**What to work on**
Your answer should consist of every line in the records that holds "screenshot".

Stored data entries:
== Segment start ==

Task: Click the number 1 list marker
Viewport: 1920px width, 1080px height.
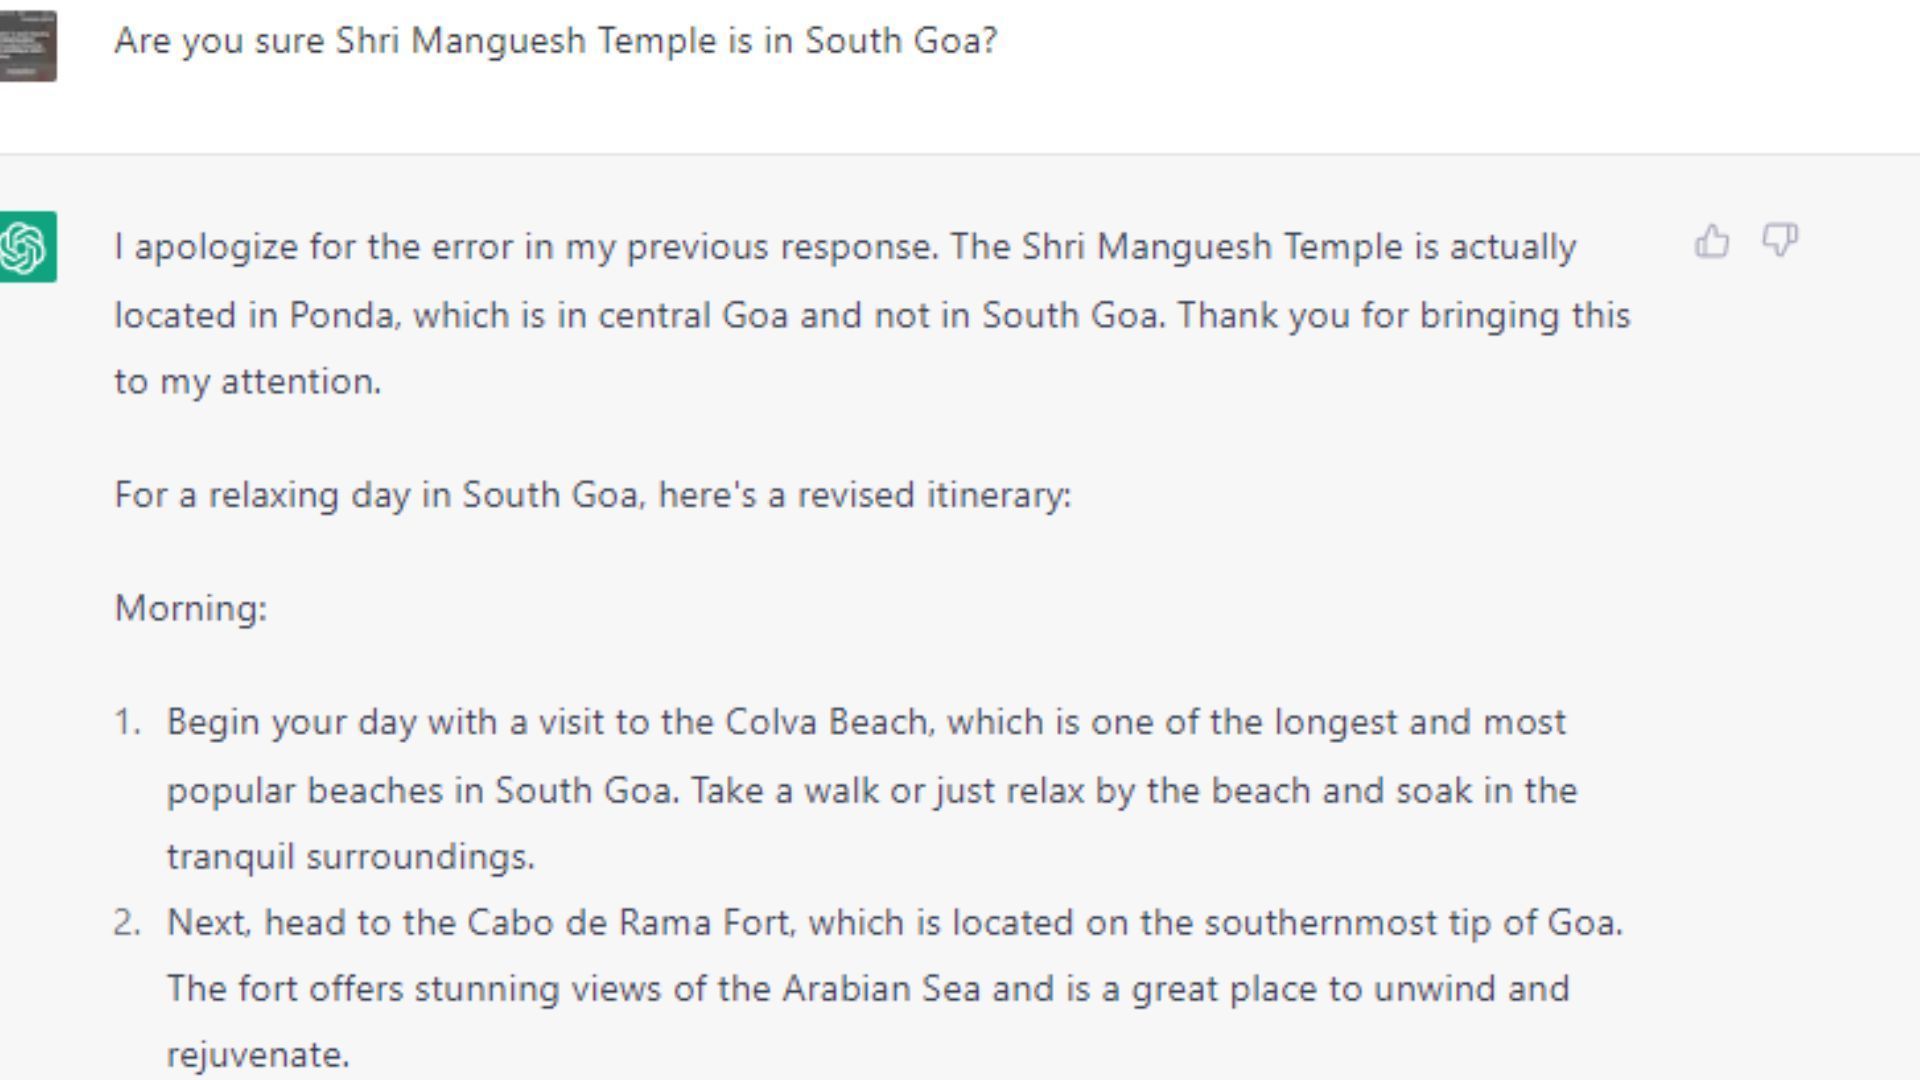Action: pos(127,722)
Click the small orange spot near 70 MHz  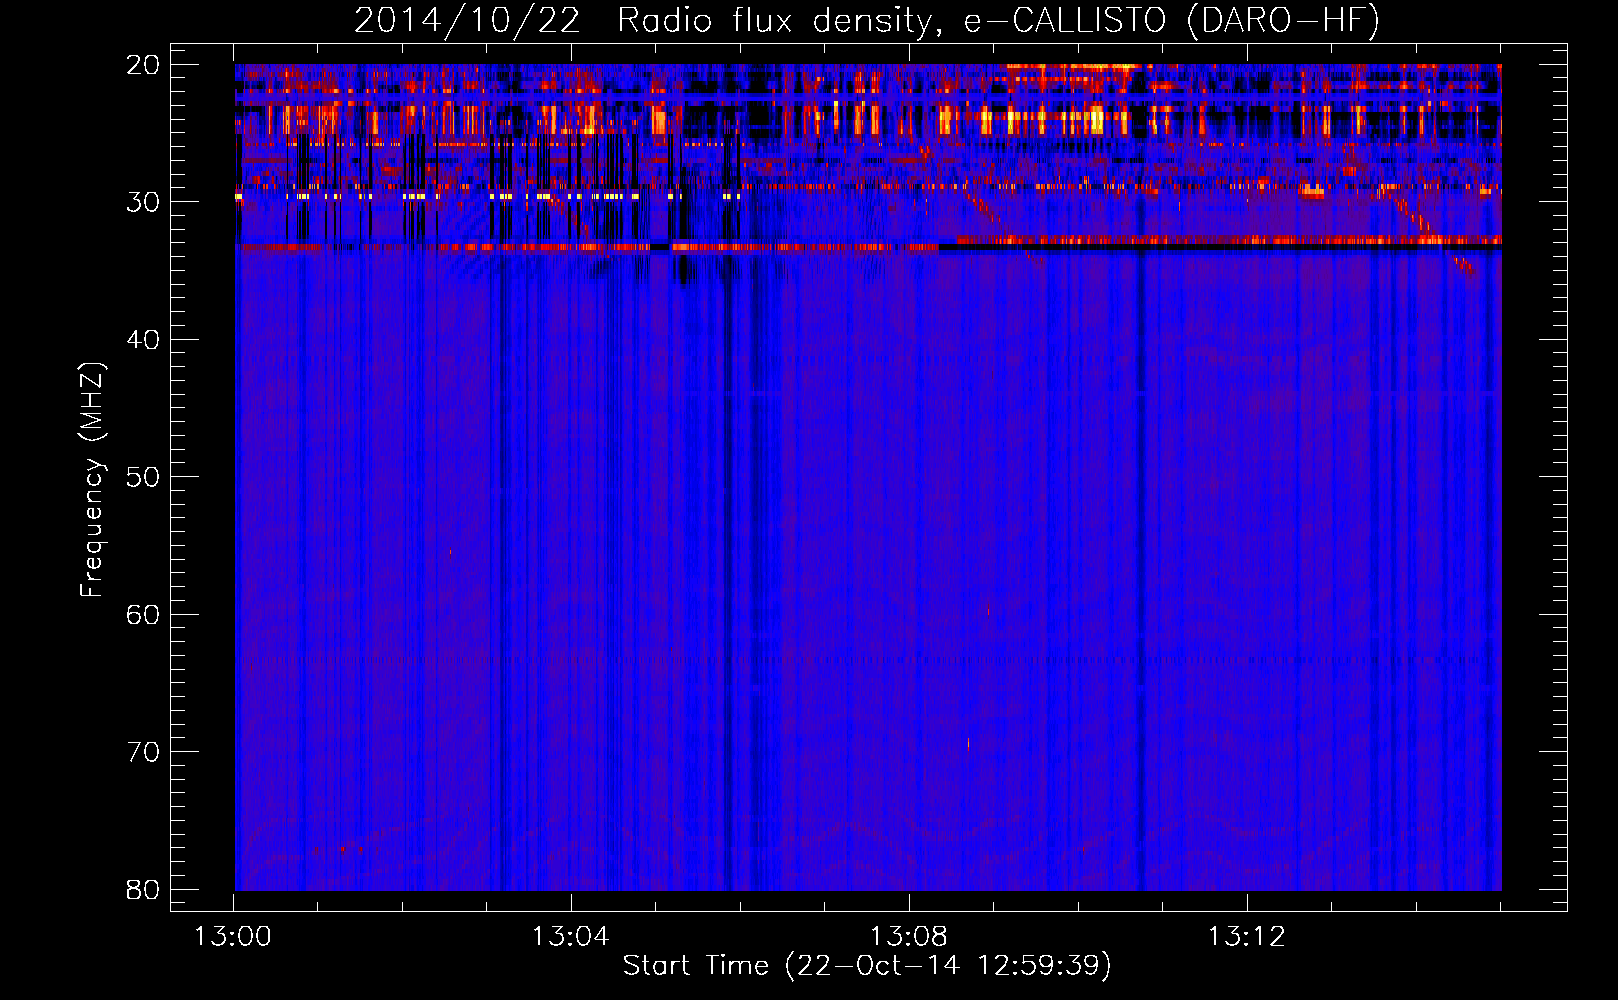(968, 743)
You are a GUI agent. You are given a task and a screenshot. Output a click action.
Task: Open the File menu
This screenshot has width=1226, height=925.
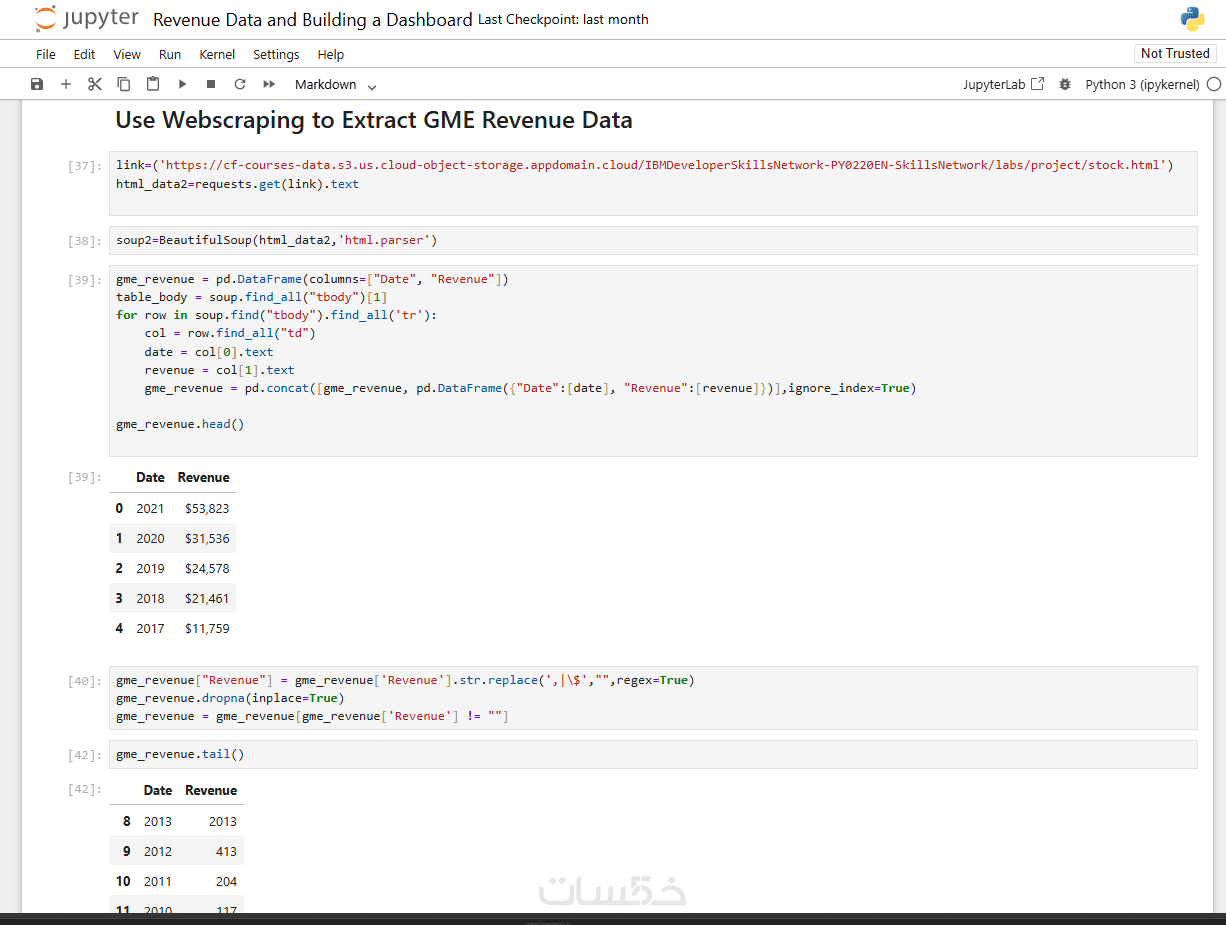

== Segment end ==

**Response below**
You are a GUI agent. You are given a task and a screenshot. Output a click action.
This screenshot has width=1226, height=925.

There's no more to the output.